Liz Truss, whose Chancellor, Kwasi Kwarteng, will on Friday announce a package of tax cuts, many of which will benefit the wealthy the most, may have struggled not to take that personally. Although a No 10 spokesperson insisted that it was “ludicrous” to suggest Biden’s criticism was aimed at Truss, the Prime Minister herself is a staunch proponent of the theory.
But what is trickle-down economics – and why is Truss such a fan?
What is trickle-down economics?
Trickle-down economics is the theory that if the wealthiest are allowed to flourish everyone will benefit. It holds that if businesses, investors and the well-off are targeted with tax cuts, that will give them extra cash to pay wages, spend in shops and generally put back into the economy.
The term “trickle-down” was originally a gag by the Depression-era comedian Will Rogers, who quipped that President Herbert Hoover’s recovery plan meant “money was all appropriated for the top in the hopes it would trickle down to the needy”. During the 1980s Ronald Reagan and Margaret Thatcher decided it was no longer a joke. In her first Budget in 1979 Thatcher cut income tax for top earners from 83 per cent to 60 per cent, and then, by 1988, to 40 per cent (although she also reduced the basic rate – from 33 per cent to 25 per cent).
This became the prevailing economic philosophy for generations of Conservative politicians – including Boris Johnson, who in 2013 said we should “give thanks for the prodigious sums of money that [the very rich] are contributing to the tax revenues of this country, [which] enable us to look after our sick and our elderly and to build roads, railways and schools”.
Shortly after Biden’s denunciation of the theory, Truss herself told Sky News that “people on higher incomes generally pay more tax, so when you reduce taxes there is often a disproportionate benefit because those people are paying more taxes in the first place”.
Does trickle-down economics work?
The theory has been largely discredited.

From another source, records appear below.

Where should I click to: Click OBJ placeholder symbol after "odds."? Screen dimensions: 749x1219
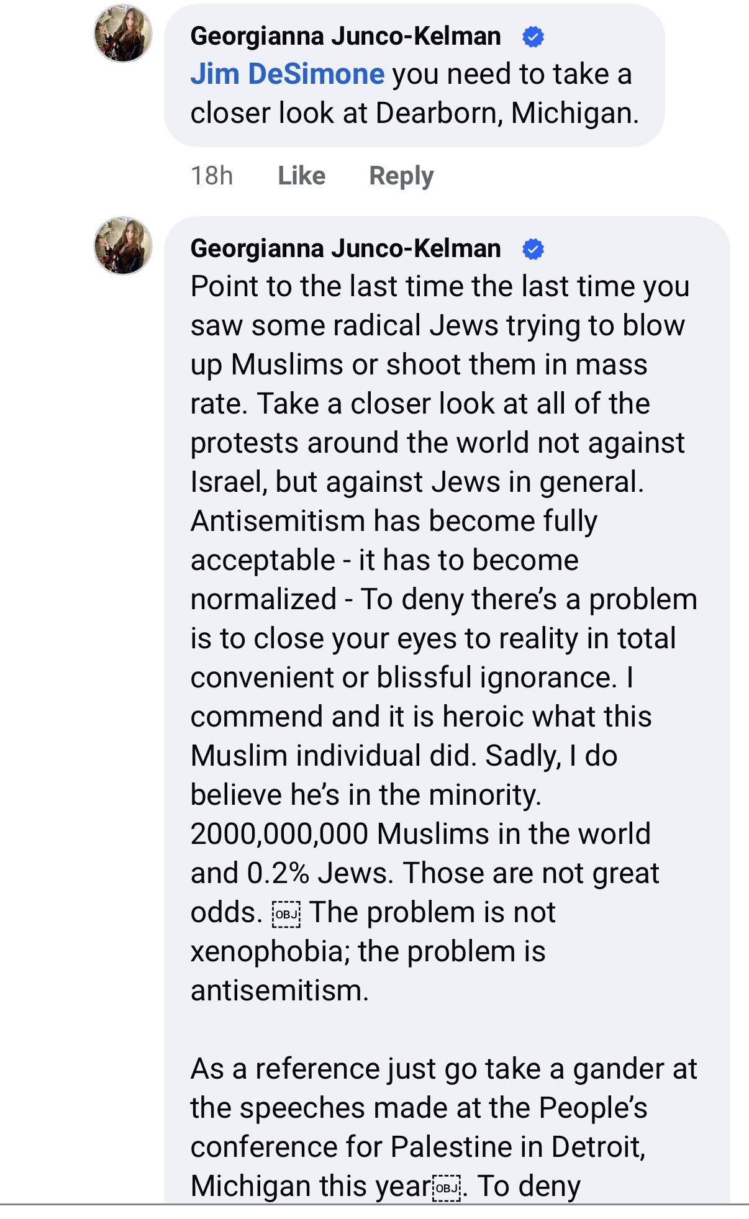click(x=286, y=913)
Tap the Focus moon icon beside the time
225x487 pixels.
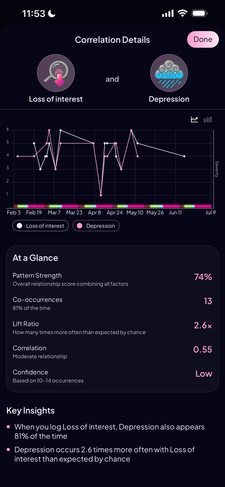(52, 13)
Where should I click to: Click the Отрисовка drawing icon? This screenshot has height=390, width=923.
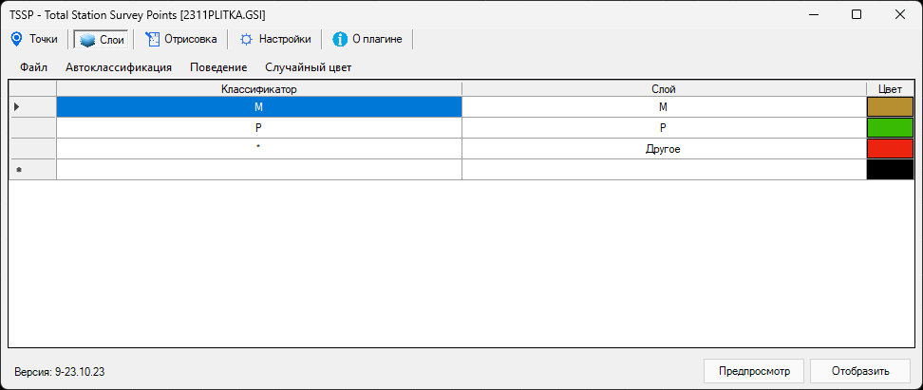pos(152,39)
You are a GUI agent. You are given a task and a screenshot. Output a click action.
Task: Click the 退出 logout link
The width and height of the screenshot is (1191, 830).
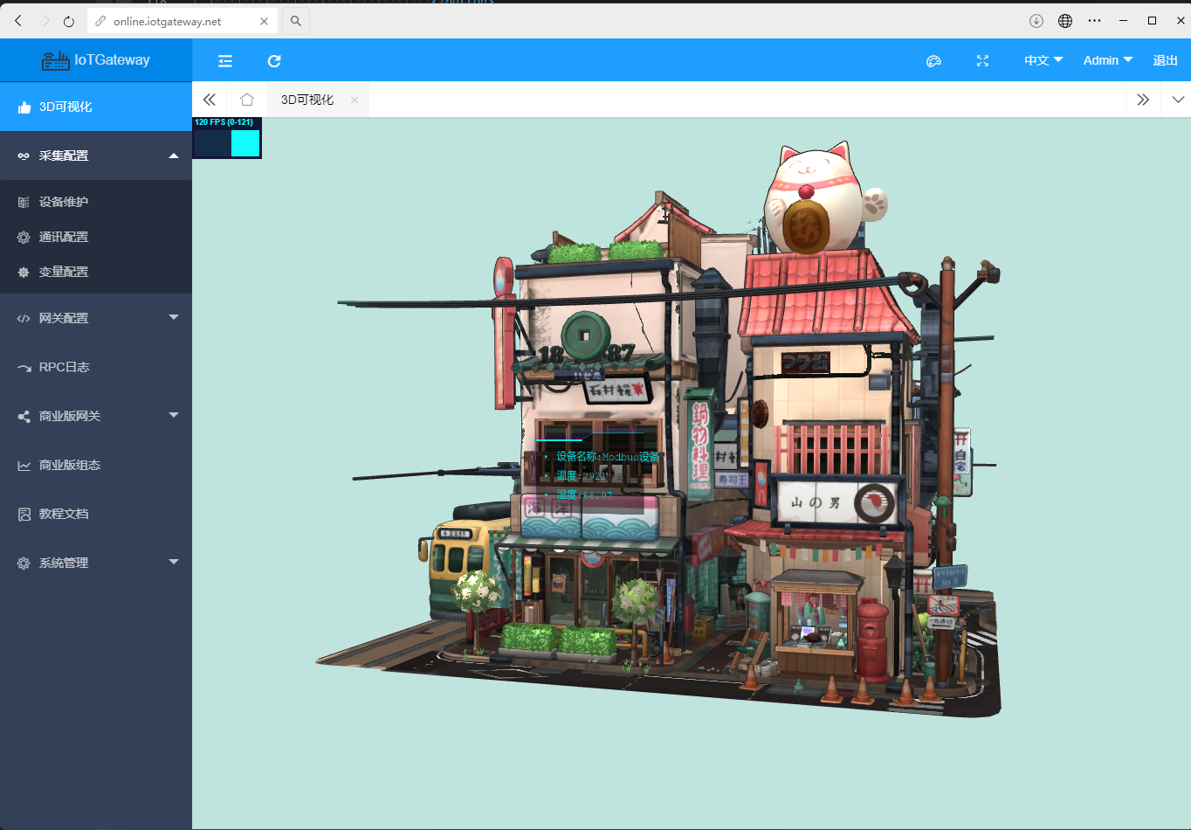1165,60
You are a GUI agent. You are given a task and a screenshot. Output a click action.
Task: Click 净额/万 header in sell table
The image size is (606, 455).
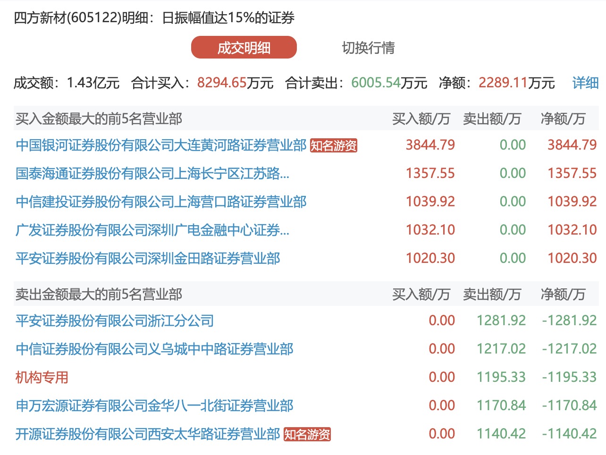563,295
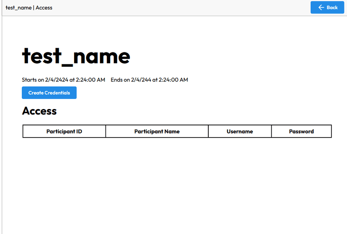Click the Username column header
Image resolution: width=347 pixels, height=234 pixels.
coord(240,132)
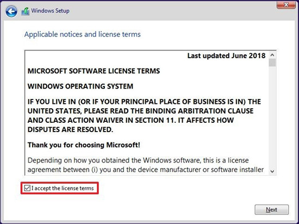Proceed with the Next button
Image resolution: width=299 pixels, height=224 pixels.
coord(271,209)
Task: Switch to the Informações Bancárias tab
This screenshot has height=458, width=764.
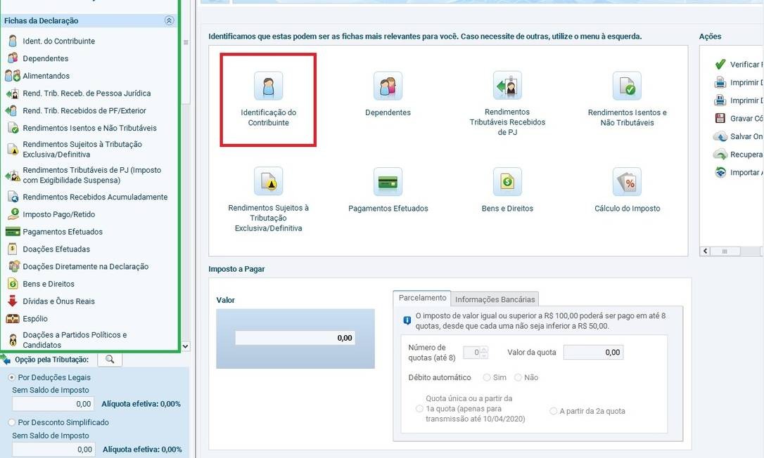Action: (x=495, y=299)
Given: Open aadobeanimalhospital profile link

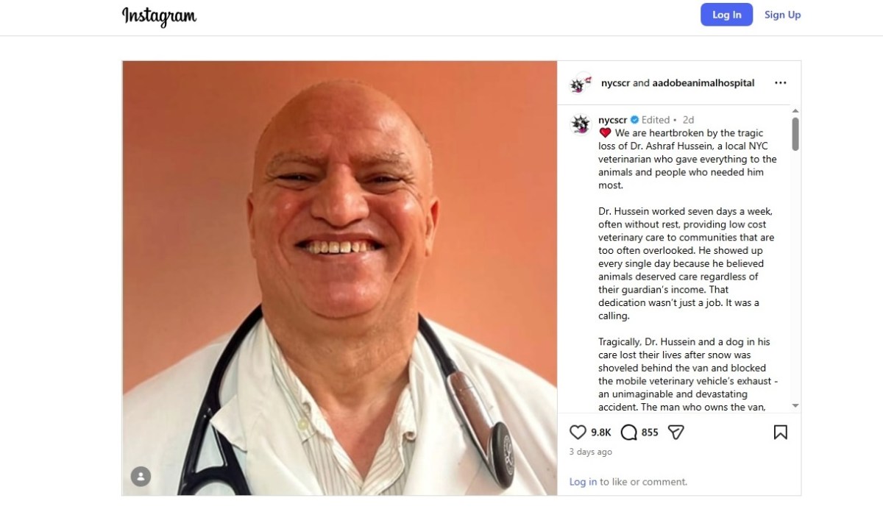Looking at the screenshot, I should tap(703, 83).
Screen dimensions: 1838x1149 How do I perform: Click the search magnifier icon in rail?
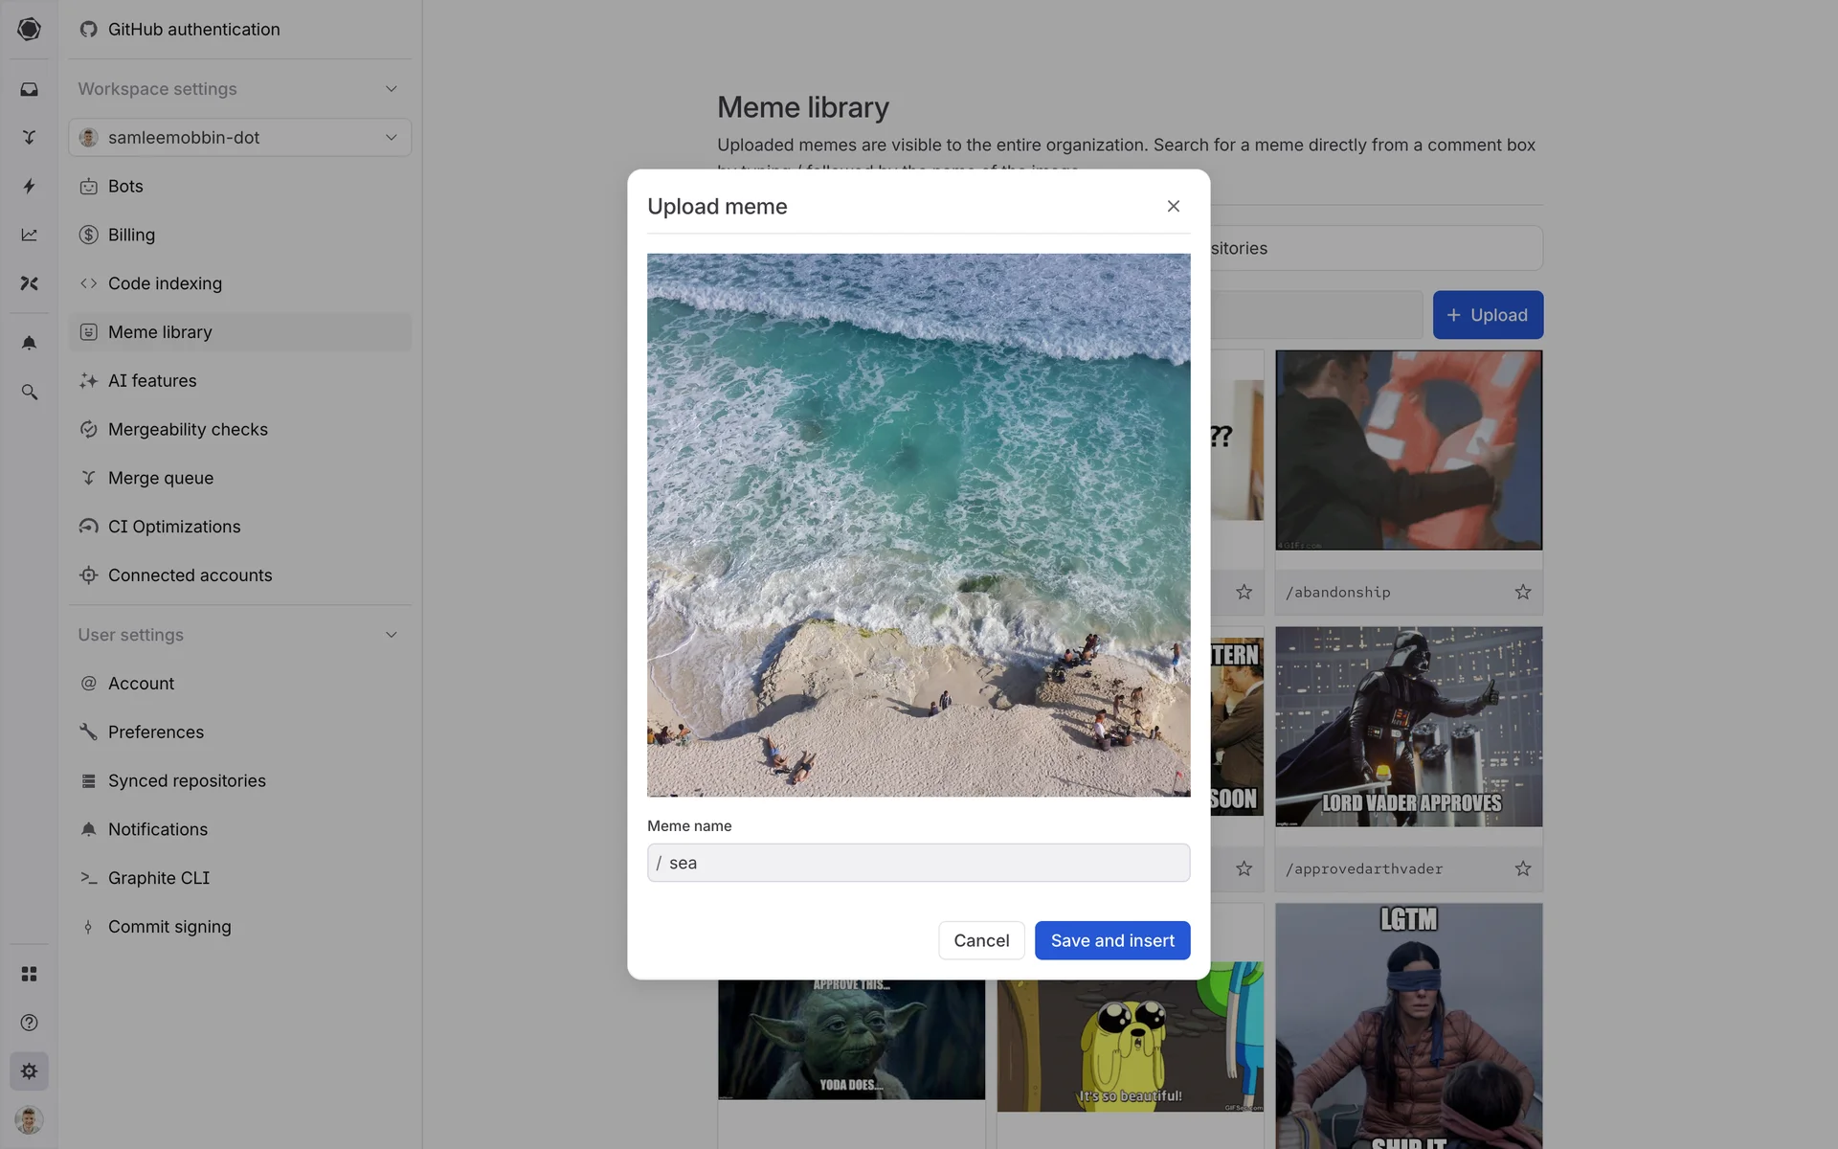click(x=29, y=392)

In 2011 the Organisation for Economic Co-operation and Development (OECD), a highly respected intergovernmental organisation, published a report showing the gap between the top and bottom 10 per cent of global earners was expanding prodigiously. The OECD argued that one of the best ways of narrowing the gap would be to tax the wealthy more. Trickle-down theory “has had the last rites pronounced on it”, wrote the Financial Times.
The British public appears to agree. In 2015 YouGov produced a survey asking whether lowering taxes for the wealthiest groups and individuals leads to economic growth that makes poorer people better off. Fifty-seven per cent of people said they felt it generally does not, while only 17 per cent believed it does.
Will this week’s mini-Budget be based on trickle-down economics?
The policies expected to be announced as part of Friday’s mini-Budget indicate that Truss is another devotee of trickle-down theory.
Analysis by the company Interactive Investor suggests that taken together, the decision to scrap the 1.25 per cent increase in national insurance, a 1p income tax cut, and an increase to the higher-rate income tax threshold to £80,000 could benefit the highest earners considerably more than those on lower incomes. According to the analysis, while those on £20,000 would save £167 a year (0.84 per cent of their income), those on £100,000 would save £7,913 a year (almost eight per cent of their income).
Truss is also said to be considering scrapping the cap on bankers’ bonuses, and is pursuing a solution to the energy bills crisis that helps everyone, rather than targeting the poorest as many economists had hoped. The Prime Minister has insisted that she is willing to make the “difficult decisions”, even if it means she is unpopular. But in unveiling tax cuts that benefits the wealthiest most by an order of magnitude, right in the middle of a cost-of-living crisis, she certainly appears keen to remain popular with one part of society.